# [MATERIAL FOR THE TASK]

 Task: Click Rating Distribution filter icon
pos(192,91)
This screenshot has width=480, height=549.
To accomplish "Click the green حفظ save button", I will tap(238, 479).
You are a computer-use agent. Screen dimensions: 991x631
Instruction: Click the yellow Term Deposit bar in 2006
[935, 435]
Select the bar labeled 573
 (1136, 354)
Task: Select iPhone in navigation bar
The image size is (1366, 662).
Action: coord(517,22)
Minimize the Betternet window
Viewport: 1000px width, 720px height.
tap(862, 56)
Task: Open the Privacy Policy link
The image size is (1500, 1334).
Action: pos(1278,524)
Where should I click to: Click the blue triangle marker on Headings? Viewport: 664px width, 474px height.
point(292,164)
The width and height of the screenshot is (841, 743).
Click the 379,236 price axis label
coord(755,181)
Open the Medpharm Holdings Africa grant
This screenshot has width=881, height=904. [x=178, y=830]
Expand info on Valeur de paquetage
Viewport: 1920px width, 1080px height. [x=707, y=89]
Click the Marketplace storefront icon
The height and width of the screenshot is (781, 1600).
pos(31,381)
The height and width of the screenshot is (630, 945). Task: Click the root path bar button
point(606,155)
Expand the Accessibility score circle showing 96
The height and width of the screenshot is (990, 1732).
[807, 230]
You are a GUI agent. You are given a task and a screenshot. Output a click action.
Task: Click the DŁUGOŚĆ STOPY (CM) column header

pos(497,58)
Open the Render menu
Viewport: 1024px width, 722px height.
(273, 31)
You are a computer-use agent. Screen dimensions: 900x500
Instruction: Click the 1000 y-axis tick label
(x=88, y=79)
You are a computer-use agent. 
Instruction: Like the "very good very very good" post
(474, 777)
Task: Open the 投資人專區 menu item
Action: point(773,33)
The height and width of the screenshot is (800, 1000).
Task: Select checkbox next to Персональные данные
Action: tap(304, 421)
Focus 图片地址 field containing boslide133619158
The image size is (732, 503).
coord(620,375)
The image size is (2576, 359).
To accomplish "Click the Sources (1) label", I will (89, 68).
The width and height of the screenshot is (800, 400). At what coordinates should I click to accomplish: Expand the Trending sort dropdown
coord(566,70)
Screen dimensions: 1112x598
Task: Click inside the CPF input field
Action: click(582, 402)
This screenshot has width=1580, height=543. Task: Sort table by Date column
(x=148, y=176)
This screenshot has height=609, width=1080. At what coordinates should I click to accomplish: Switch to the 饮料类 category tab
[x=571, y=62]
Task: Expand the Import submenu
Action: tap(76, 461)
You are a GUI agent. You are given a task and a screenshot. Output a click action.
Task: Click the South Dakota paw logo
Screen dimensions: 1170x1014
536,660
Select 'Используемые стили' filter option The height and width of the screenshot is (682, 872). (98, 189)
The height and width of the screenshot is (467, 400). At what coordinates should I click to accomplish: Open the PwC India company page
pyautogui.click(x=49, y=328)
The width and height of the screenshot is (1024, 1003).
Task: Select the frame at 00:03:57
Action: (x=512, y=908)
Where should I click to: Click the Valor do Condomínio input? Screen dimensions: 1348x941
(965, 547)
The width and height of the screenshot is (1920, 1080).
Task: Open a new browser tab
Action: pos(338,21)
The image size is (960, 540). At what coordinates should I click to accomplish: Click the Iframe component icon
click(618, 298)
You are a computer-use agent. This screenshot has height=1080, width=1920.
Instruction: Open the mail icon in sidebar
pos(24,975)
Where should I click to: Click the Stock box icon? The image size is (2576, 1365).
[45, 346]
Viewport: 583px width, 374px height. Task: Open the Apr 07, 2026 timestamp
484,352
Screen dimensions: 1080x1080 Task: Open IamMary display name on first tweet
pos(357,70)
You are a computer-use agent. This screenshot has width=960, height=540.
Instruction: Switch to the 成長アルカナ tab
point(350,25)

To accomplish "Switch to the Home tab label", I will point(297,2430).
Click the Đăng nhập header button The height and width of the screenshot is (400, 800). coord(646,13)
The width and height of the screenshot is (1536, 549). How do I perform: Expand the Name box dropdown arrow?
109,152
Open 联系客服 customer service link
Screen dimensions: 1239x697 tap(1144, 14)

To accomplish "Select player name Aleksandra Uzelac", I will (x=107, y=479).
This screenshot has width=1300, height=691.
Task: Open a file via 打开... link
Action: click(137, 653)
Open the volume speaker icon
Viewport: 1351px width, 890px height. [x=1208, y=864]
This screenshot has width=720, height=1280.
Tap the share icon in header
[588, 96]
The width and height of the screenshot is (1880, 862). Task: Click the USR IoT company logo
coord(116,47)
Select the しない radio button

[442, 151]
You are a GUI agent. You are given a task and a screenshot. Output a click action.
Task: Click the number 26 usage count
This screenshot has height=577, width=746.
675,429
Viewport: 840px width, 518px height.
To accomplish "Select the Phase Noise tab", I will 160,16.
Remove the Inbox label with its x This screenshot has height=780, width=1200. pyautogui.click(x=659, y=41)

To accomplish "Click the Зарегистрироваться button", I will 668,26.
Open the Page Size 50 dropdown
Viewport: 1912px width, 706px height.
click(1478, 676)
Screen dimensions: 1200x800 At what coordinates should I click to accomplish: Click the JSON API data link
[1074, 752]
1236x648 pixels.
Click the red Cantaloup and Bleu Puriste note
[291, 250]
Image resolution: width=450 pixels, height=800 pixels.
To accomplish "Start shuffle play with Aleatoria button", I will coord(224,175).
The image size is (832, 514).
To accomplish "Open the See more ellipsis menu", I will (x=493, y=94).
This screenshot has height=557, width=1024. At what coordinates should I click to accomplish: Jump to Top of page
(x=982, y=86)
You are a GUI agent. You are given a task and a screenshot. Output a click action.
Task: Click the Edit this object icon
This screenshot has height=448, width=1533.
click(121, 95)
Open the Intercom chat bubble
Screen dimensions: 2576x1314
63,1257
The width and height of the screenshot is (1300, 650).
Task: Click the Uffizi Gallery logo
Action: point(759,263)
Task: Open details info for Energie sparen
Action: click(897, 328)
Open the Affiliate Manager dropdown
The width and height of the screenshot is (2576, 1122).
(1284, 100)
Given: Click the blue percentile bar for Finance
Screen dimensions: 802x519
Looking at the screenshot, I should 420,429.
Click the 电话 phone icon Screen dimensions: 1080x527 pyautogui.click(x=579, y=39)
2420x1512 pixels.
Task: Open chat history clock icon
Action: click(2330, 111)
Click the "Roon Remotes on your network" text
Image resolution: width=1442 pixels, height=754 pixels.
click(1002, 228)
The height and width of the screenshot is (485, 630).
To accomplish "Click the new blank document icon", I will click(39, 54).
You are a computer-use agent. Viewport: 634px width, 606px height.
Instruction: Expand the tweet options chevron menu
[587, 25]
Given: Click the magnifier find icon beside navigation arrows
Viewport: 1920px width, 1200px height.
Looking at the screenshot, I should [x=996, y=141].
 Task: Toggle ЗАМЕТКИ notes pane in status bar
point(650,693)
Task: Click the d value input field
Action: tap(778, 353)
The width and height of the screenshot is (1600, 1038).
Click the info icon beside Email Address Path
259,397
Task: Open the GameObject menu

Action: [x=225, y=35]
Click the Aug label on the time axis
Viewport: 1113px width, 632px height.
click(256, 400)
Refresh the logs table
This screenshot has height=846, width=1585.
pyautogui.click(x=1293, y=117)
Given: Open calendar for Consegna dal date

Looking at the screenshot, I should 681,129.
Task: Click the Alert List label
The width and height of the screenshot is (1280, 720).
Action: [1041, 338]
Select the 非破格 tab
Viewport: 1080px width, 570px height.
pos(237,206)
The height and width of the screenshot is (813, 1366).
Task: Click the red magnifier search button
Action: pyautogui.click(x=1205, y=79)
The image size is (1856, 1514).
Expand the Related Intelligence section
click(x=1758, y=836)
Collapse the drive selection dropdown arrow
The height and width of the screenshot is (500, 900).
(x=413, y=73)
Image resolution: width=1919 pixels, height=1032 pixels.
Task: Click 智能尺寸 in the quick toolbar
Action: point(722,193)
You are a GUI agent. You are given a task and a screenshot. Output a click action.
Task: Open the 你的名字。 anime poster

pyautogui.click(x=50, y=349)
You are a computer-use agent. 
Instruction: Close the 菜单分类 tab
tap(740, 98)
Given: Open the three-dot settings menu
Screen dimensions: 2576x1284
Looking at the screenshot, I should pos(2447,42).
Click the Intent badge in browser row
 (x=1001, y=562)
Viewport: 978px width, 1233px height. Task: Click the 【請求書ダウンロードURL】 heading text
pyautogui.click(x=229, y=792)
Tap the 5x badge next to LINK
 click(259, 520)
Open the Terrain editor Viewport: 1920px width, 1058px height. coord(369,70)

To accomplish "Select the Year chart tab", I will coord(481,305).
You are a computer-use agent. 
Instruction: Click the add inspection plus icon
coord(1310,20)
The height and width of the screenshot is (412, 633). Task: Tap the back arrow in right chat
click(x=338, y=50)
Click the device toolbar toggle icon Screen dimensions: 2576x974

# [PROMPT]
Count the lines in the records above that contain the word "magnifier", and give only the number.

# [CORRECT RESULT]
2